The boy detected a note of worry in the Seed of Light’s voice.
“No. But it might be hard to tell for a long time, sorry.” He felt an apology was in order since the Seed of Light was trying its best. “We have seasons where the plants do weird things. Winter is coming up, you know. It’s because … the sun … gets further …”
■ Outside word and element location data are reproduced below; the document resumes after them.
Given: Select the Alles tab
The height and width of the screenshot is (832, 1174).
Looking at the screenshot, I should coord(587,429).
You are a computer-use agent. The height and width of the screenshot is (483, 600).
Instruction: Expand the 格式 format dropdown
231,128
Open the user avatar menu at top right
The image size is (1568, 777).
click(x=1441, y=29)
“It is because the Earth dips on its axis. It is also true your orbit is not a perfect circle, but aphelion is not an issue. I have studied everything about Sol and Earth very carefully. But you are quite right, I think. Plants and animals are used to changes in light and heat. If I have created a problem, it might take a revolution or two to notice. All of you who can speak – you too – must say something immediately if you think I have caused a problem. The smallest difference matters. I will do my best to adjust.”
“Thank you, Seed of Light.” The boy figured that if it had gone to all this trouble to get here, and banish the sun, and adjust wavelengths and even talk to him, the Seed of Light must be serious about its task. “I’m Brian. That’s my name. Like the sun’s called Sol.”
“It is good to meet you, Brian. I am happy to help.”
“Why are you called the Seed of Light?”
“Because all light is grown from me. When a new kind of light is needed, it comes from my reservoirs.”
“But isn’t the sun light? Can’t you just make a new one, then?”
“The sun is not light, Brian. It is a great soup of very small objects that hit each other very hard, making light and warmth.”
“Oh, right.” Brian was glad the Seed of Light had studied the sun because he had not studied his science textbook. “I guess you’re not the Seed of Atoms.”
“No, but the Seed of Atoms is my friend. We discussed what we should do about Sol very carefully, the both of us. In the end, it was not possible to introduce a new star without harming Earth. There are many considerations, and I received contributions from the Seed of Mass and the Seed of …”
“I understand,” said Brian quickly. “How long will you be the sun, then?”
“Until life is done with Earth, or Earth done with life.”
“That’s a long time,” Brian whistled.
“Indeed,” replied the Seed of Light gravely. “Ah, I believe others are noticing. I must speak with them, too, but you will tell me, won’t you, Brian, if you detect any changes? Even small ones. I will adjust.”
“I will.” Brian got no response.
He stared hard at the trees. He walked down this path every day, so he thought he’d notice if something changed. No, nothing. Well … maybe everything was a little greener.
He would tell the Seed of Light, but he would wait until December.